--- Start Text to read ---

# Wheel Sealent



## TheWeeknd (Mar 12, 2014)

Looking for some wheel sealent for my summer wheels before they go back on.

GTecniq have had good review, but not sure I can justify the expense vs how much you actually get ?

So are there any other good wheel sealents that are not as expensive ?


----------



## steve_07 (Apr 10, 2015)

Have a look at carpro Dlux or Gyeon rim.


----------



## Blueberry (Aug 10, 2007)

Gtechniq for me, is well worth the money and coupled with the fact it protects my alloys for 18 months to 2 years, it's good enough for me.


----------



## TheWeeknd (Mar 12, 2014)

Thanks will have a look.

It actually last 18 months to a year on one coat??

Is one bottle enough for 4 wheels?


----------



## Kimo (Jun 7, 2013)

It's worth it in the fact you do it once and it lasts rather than having to do it every few weeks 

Check out either car pro dlux or get a sample of cquartz, it's incredible. Imo both out perform gtech too


----------



## cossiecol (Jun 29, 2014)

Moved to correct section


----------



## TheWeeknd (Mar 12, 2014)

http://www.cleanyourcar.co.uk/engin...c-care/carpro-dlux-sealant-kit/prod_1103.html

Would that be it?

Would it do 8 wheels?

How long will the sealent last or does it depend on millage?


----------



## Kimo (Jun 7, 2013)

That size should do 8 yea, you don't use a lot at all

Aim for a year but obviously there's a lot of factors such as prep, miles, conditions etc etc


----------



## Blueberry (Aug 10, 2007)

--- End Text to read ---

* _What is expected_:
Please write the next part of the wheel sealant thread, picking up after its last line. The items have no connection to the wheel sealant thread.

--- Start Records supplied ---

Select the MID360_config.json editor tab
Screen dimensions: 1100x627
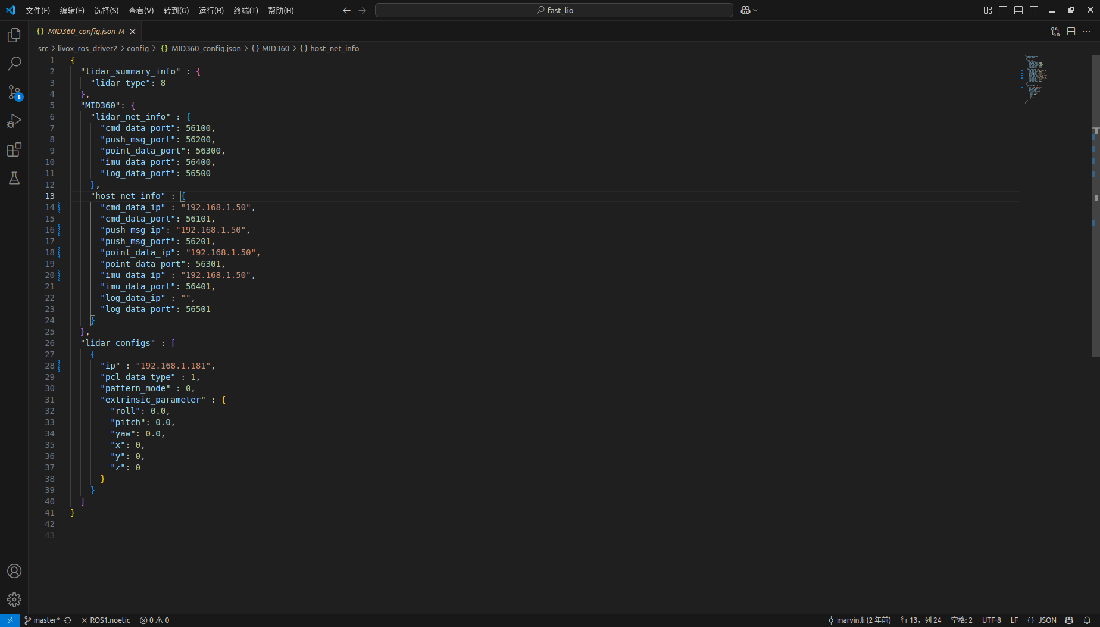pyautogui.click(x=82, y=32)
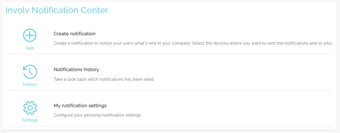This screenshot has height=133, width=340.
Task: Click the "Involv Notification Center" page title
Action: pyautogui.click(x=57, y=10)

--- End Records supplied ---
--- Start Records supplied ---

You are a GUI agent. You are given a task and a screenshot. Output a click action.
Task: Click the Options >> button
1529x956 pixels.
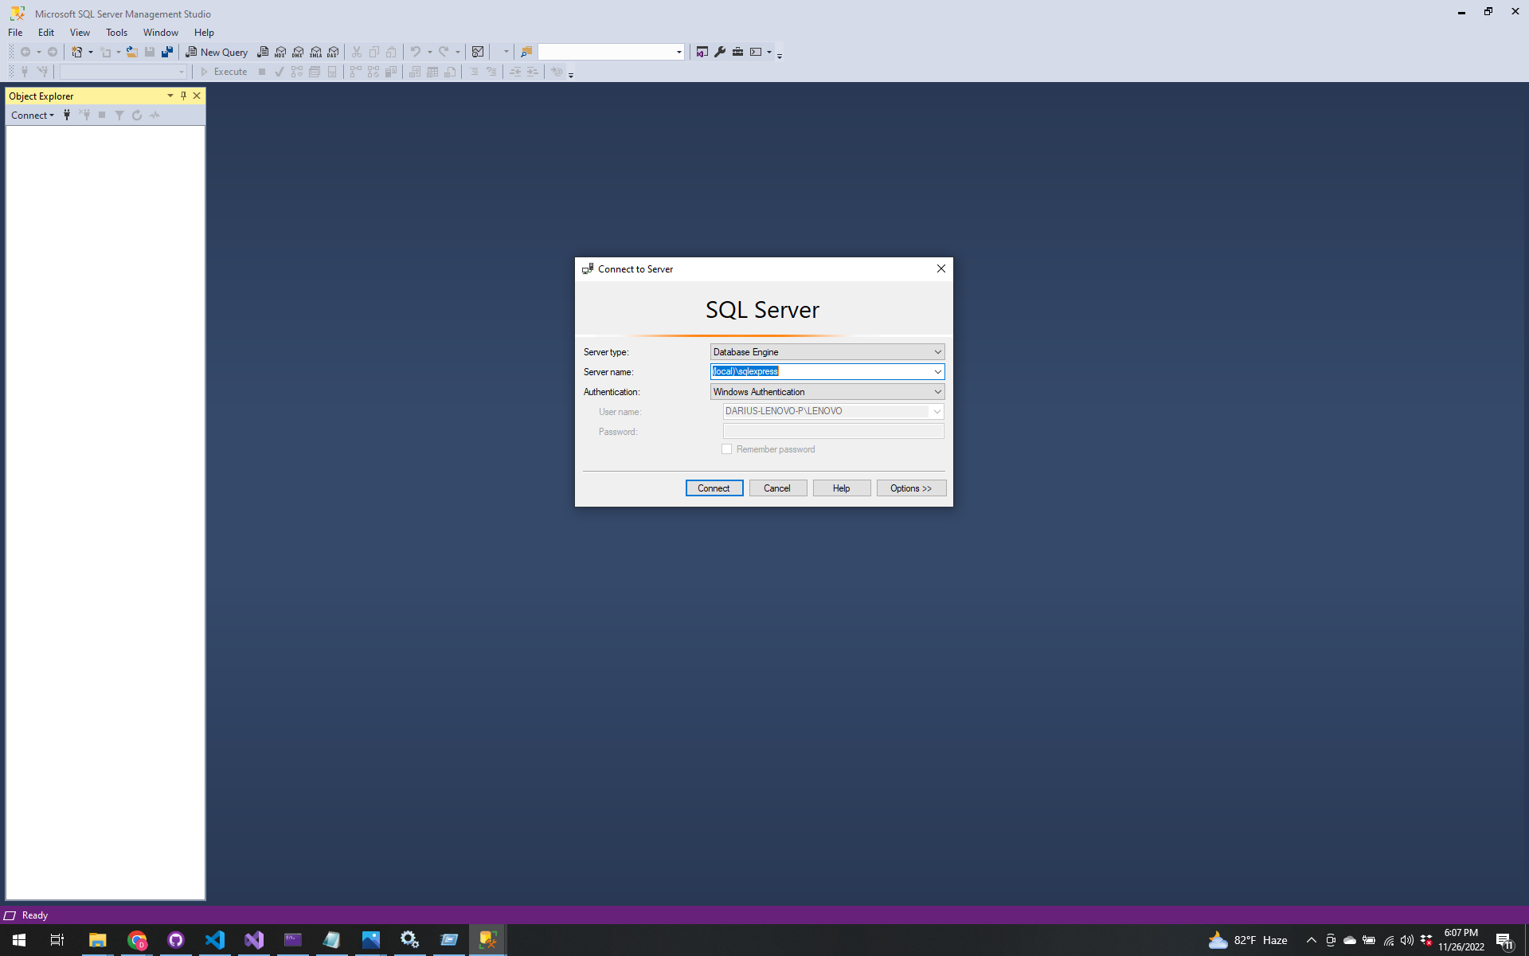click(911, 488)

--- End Records supplied ---

* _Output_:
TheWeeknd said:


> Thanks will have a look.
> 
> It actually last 18 months to a year on one coat??
> 
> Is one bottle enough for 4 wheels?


Yes one coat is all that is needed and yes only one bottle required. Just need to get your prep right, like all coatings. Been using Gtechniq on our alloys for 5 years or more. Can't fault it.


----------



## great gonzo (Nov 4, 2010)

Another vote for C5 it really works, mine have been coated for 10 months and they still look like this.......



Gonz.


----------



## 330CDT (Jun 14, 2015)

As above, C5. Or, much cheaper - FK1000P. Just done mine in this. Lovely to work with.


----------



## TheWeeknd (Mar 12, 2014)

What would be the best prep? 

The wheel cleaner ive got is valet pro


----------



## dave7368 (Feb 11, 2010)

C5 gets my vote..


----------



## polac5397 (Apr 16, 2014)

i used a car pro quartz sample


----------



## asspur96 (Jan 24, 2014)

*C5 Not Impressed*

Had some new alloys fitted last week prior to fitting cleaned all wheels and then coated with C5 as per instructions on website used new pad for each wheel and didn't hold bottle while applying. Did this and wiped with new microfibre cloth and just not impressed.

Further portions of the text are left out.